Кончилось тем, что на него донесли, его арестовали и отправили неизвестно куда. Последние сведения были о том, что в первые годы войны где-то в Средней Азии то ли в лагере, то ли на поселении он работал бухгалтером. Мало того, что этот замечательный музыкант знал пять или шесть иностранных языков и был членом Географического общества (куда принимались по особому отбору), он, оказывается, знал еще и бухгалтерию. Он был одиноким человеком, умер он в бедности и несчастье. Погиб в заключении то ли в лагере, то ли в ссылке. Его приговорили к какому-то суровому сроку, а к какому, никто не мог даже узнать. И только иногда, бродя по букинистическим магазинам, я вдруг встречал партитурку с его характерной подписью на первой странице. Все было разорвано, разграблено. Богатейшая библиотека — литературная и нотная, все, что можно было вместить в маленькую комнату, — все это погибло.
Так вот, Жиляев сформировал меня как мыслящую фигуру.
Помню, однажды я с гордостью принес ему какие-то свои детские, сочиненные для стенгазеты, статьи о том, как плох тот или другой композитор по сравнению с настоящей советской пролетарской, бодрой музыкой. Он взял и сказал, что потом мы с тобой на эту тему поговорим, и когда я уже уходил от него, он вдруг посмотрел на меня:
— Ты помнишь, что ты мне принес?
— Помню.
— Так вот, имей в виду, я тебе все эти два года ставил клизму — у тебя был засорен желудок. Теперь ты можешь самостоятельно мыслить, и многое из того, что я тебе говорил, — это преувеличение. (Он поносил Римского-Корсакова, которым я тогда вовсю увлекался. Он считал, что у Римского-Корсакова только первые три оперы — настоящая музыка, дальше — это упадок таланта; терпеть не мог Глазунова, что привил и мне, — до сих пор не люблю. Он ниспровергал всех богов. А потом, под конец, начал играть обратно…)
— Николай Сергеевич, вы же говорили…
— Теперь ты можешь и другую точку зрения выслушать.
У него я встречался со многими сейчас живущими и покойными ныне людьми. Книппер там часто бывал, Голубев, профессор консерватории Раков, Витачек, сын скрипичного мастера, племянник Гнесина. Вот с ним мы больше всего общались тогда, особенно в тот период, когда я не учился в техникуме. Он сам немного занимался композицией и был для меня маленьким Жиляевым, он учился у Жиляева много лет и, когда мы с ним играли в четыре руки, пересказывал мне, что по этому поводу сказал Жиляев.

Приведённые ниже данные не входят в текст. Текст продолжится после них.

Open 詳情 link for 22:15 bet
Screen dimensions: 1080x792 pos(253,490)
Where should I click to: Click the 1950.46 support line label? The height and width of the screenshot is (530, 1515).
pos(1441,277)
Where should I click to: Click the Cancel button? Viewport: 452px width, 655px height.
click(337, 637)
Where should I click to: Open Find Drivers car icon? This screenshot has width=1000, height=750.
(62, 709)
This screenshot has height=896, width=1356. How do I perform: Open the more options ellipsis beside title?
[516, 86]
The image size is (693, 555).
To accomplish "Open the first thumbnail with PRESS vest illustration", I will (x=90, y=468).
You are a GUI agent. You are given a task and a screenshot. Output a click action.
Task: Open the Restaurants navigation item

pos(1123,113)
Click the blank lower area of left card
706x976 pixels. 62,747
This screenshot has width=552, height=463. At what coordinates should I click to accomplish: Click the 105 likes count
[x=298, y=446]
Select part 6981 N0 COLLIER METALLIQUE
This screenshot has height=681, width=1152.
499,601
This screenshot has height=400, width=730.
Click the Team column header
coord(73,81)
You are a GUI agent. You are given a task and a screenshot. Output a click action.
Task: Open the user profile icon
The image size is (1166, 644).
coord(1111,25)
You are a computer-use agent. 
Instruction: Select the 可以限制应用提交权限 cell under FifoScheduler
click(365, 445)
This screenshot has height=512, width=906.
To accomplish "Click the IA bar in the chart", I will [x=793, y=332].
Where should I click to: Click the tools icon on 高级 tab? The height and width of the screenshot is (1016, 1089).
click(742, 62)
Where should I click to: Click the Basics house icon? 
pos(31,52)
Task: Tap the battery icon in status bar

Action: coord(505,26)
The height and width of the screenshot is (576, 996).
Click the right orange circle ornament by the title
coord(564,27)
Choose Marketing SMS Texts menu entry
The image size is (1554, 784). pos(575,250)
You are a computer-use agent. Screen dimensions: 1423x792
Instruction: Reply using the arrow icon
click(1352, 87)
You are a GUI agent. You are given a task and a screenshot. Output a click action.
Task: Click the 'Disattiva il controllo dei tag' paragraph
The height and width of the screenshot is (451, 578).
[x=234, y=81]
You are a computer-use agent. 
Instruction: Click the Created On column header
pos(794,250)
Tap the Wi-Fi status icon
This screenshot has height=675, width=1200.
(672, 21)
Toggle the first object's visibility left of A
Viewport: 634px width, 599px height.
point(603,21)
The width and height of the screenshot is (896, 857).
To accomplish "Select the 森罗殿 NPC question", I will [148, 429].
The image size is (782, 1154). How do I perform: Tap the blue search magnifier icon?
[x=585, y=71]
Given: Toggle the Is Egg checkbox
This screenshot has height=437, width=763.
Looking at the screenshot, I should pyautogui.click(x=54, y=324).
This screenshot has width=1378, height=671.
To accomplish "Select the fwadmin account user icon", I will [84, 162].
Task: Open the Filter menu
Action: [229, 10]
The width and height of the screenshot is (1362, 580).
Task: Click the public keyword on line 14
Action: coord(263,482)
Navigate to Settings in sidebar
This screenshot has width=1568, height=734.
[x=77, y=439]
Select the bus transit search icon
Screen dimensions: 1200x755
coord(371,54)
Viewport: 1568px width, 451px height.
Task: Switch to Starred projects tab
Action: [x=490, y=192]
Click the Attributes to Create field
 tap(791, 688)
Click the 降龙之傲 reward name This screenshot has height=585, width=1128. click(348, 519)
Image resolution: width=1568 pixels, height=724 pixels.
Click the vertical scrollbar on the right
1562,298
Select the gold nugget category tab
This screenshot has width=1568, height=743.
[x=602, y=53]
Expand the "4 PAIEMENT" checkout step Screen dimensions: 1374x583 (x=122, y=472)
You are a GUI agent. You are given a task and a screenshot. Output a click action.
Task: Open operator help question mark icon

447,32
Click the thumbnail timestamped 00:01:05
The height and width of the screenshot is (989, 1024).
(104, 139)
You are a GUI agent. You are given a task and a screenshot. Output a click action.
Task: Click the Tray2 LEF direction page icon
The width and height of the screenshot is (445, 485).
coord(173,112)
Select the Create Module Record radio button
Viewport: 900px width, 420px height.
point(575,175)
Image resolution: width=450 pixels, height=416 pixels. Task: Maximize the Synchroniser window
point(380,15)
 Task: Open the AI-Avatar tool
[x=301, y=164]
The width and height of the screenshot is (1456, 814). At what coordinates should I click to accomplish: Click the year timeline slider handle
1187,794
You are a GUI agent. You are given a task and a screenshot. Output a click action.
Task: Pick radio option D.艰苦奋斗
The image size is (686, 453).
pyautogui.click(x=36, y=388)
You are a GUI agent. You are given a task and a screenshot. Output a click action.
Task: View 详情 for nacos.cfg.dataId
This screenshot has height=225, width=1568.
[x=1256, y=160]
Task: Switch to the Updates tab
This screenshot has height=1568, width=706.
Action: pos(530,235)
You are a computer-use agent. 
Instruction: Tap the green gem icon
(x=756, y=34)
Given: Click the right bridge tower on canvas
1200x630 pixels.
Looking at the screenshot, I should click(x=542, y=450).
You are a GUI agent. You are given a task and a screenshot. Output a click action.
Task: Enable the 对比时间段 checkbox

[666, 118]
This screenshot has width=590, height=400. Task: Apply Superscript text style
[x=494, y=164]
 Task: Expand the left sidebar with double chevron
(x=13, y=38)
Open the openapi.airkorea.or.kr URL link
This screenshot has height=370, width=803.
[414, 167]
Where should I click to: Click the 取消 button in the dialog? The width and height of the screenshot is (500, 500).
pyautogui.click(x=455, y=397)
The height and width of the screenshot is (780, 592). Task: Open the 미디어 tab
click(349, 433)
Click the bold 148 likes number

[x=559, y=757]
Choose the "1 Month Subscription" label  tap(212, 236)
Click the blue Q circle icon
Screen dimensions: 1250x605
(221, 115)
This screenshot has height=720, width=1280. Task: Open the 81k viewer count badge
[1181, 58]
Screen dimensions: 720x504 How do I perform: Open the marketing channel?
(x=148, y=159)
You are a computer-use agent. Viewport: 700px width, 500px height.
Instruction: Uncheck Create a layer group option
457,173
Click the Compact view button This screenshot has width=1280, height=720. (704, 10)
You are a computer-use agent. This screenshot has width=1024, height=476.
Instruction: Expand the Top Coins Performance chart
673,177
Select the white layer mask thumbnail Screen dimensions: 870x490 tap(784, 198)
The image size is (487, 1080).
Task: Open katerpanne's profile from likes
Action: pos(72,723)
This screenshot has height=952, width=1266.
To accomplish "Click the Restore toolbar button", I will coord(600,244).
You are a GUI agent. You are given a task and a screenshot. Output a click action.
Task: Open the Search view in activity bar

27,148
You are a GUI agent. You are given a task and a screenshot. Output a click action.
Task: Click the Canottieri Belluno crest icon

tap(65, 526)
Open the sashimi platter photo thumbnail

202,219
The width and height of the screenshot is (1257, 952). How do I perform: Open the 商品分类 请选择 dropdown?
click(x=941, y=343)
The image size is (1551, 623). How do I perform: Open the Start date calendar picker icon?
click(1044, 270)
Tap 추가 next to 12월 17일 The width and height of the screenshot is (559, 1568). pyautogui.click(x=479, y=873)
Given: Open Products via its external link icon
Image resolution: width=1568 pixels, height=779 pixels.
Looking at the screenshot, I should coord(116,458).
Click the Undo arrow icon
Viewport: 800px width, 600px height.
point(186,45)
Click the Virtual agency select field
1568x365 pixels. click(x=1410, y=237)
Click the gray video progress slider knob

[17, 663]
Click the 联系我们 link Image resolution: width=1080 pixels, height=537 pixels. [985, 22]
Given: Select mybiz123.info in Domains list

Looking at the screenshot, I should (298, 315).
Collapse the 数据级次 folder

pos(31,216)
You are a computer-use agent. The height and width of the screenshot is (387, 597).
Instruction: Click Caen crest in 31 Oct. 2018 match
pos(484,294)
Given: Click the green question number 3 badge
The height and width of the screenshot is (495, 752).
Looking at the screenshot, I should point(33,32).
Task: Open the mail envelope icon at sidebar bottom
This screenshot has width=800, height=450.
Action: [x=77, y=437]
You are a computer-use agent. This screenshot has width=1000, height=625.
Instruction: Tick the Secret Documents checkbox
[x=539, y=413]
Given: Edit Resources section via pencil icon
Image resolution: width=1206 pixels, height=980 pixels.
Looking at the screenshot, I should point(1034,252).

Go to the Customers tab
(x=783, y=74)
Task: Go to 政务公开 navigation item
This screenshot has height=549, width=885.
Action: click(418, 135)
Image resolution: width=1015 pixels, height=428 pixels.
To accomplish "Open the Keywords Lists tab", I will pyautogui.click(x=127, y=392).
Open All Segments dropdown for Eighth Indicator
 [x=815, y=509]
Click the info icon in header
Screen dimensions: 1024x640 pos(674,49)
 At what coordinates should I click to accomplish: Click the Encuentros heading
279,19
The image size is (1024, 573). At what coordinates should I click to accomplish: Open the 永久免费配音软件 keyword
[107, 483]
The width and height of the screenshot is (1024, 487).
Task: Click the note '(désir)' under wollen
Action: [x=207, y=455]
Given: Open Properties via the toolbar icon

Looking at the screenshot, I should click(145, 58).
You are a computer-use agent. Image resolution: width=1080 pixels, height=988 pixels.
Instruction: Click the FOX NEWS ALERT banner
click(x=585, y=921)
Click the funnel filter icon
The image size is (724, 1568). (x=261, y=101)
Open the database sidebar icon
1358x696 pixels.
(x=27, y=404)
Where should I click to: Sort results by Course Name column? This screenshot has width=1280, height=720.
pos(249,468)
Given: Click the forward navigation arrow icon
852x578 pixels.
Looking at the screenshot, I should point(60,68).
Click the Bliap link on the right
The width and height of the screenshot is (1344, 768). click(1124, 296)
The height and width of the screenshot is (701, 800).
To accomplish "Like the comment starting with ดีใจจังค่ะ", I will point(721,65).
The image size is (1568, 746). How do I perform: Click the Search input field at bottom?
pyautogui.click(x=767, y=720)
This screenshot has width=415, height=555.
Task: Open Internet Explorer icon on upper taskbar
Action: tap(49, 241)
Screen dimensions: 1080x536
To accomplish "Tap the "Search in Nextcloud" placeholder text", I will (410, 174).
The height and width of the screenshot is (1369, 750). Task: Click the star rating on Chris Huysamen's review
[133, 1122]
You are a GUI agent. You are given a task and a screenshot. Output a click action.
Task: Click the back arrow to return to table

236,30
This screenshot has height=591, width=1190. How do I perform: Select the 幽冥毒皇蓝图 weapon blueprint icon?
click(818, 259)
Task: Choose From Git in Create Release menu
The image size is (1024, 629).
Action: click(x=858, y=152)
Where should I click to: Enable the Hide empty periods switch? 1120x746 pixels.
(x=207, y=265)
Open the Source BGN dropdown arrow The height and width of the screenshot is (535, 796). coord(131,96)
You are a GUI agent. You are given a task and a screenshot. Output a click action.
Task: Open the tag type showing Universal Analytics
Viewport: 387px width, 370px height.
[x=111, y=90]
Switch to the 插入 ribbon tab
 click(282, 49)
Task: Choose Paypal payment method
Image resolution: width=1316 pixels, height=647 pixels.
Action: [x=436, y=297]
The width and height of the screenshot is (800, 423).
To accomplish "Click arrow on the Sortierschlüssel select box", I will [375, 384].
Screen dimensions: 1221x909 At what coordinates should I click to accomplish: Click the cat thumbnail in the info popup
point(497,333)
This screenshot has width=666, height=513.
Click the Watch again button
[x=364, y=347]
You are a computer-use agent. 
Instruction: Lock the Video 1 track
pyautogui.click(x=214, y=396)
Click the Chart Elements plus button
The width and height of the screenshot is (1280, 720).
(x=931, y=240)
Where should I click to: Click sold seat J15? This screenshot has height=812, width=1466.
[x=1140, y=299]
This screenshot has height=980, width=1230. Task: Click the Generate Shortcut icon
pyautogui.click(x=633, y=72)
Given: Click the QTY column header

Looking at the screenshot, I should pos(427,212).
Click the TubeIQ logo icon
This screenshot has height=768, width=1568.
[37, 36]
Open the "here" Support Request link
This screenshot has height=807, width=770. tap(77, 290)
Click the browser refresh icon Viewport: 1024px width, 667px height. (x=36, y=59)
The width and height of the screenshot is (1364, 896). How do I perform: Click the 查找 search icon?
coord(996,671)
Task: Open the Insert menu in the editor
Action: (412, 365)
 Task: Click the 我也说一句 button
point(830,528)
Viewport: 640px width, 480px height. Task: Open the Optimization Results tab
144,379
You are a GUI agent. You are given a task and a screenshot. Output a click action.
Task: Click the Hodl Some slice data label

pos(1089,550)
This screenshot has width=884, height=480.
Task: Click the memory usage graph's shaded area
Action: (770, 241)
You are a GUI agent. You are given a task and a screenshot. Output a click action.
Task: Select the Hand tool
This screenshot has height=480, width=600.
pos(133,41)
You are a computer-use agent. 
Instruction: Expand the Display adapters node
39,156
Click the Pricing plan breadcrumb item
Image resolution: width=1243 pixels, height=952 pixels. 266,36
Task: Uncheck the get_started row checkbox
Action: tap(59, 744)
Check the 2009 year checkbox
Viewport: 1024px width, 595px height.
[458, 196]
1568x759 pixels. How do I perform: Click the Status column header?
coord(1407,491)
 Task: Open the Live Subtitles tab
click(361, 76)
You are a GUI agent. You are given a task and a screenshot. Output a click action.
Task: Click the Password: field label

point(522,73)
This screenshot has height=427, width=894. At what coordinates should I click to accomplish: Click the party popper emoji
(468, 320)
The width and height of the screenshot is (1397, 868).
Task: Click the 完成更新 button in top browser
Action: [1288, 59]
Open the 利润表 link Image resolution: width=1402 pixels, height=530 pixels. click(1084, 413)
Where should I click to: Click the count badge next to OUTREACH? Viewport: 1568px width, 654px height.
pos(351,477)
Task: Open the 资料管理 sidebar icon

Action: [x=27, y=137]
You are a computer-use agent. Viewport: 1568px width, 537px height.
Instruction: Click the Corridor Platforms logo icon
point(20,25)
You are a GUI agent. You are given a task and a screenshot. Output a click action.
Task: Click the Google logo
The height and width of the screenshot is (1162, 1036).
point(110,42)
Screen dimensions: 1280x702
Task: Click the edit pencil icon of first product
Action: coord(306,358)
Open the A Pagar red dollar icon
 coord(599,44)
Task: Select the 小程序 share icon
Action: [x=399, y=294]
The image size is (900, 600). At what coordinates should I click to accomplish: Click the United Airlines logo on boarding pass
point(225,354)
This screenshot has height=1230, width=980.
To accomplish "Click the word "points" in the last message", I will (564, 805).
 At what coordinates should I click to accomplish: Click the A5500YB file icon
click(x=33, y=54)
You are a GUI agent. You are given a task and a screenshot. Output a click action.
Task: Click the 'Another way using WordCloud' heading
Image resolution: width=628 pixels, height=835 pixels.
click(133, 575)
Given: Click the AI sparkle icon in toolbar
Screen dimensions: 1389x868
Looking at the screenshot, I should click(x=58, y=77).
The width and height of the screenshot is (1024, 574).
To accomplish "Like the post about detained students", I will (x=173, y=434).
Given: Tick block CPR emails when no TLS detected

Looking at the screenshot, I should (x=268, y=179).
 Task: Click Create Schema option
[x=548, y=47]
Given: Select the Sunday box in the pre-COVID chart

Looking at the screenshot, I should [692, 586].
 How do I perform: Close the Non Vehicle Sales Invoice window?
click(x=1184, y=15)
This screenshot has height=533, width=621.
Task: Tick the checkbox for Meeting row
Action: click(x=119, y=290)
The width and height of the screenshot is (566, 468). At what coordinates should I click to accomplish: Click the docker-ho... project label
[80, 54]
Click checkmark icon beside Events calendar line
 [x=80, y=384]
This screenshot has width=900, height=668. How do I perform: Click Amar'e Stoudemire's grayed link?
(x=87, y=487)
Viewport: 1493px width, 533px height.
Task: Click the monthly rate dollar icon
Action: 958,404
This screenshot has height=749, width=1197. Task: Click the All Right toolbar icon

В. Р. А что же Большой театр в пору Вашего музыкального прозрения?
К. К. Так как мои родители работали в Большом театре, то, естественно, я часто туда ходил, но первые впечатления о Большом театре были совсем не музыкальные. Вот, я помню, меня посадили в артистическую ложу. Мама играла спектакль «Петрушка». В ложе сидели артисты; помню, там был тенор Никандр Сергеевич Ханаев, недавно скончавшийся, а тогда уже премьер Большого театра. Помню, какое потрясающее впечатление произвел на меня «Петрушка», особенно в конце, когда тень Петрушки появляется над балаганом и показывает нос фокуснику. Надо сказать, что эти детские потрясения охватывают меня всегда, когда в «Петрушке» я дохожу до этого места. И вот в ложе я рыдал навзрыд, все меня успокаивали и Никандр Сергеевич:
— Ну, мальчик, ты же видел, что он живой.
— Нет, я знаю, что это только тень его была. Я знаю, что его убил Араб.
На том спектакле я испытал очень сильное нервное потрясение…
Потом я начал узнавать Большой театр с другой стороны. В то время не так строго было с пропусками, и иногда родители брали меня с собой, сажали или ставили, где было место, чаще всего — около барабана. Я отлично помню, как Голованов дирижировал «Царскую невесту», и один спектакль, когда пела Степанова, оркестр громыхал вовсю. И другой спектакль, когда пела Нежданова, — уже на закате своей карьеры, диапазон у нее сузился… — какое пианиссимо требовал Голованов и как он его получал моментально. Может быть, тогда я впервые начал задумываться над тем, почему оркестр может звучать по-разному. Причем, было очень любопытно смотреть на оркестровую кухню дирижера именно отсюда, снизу.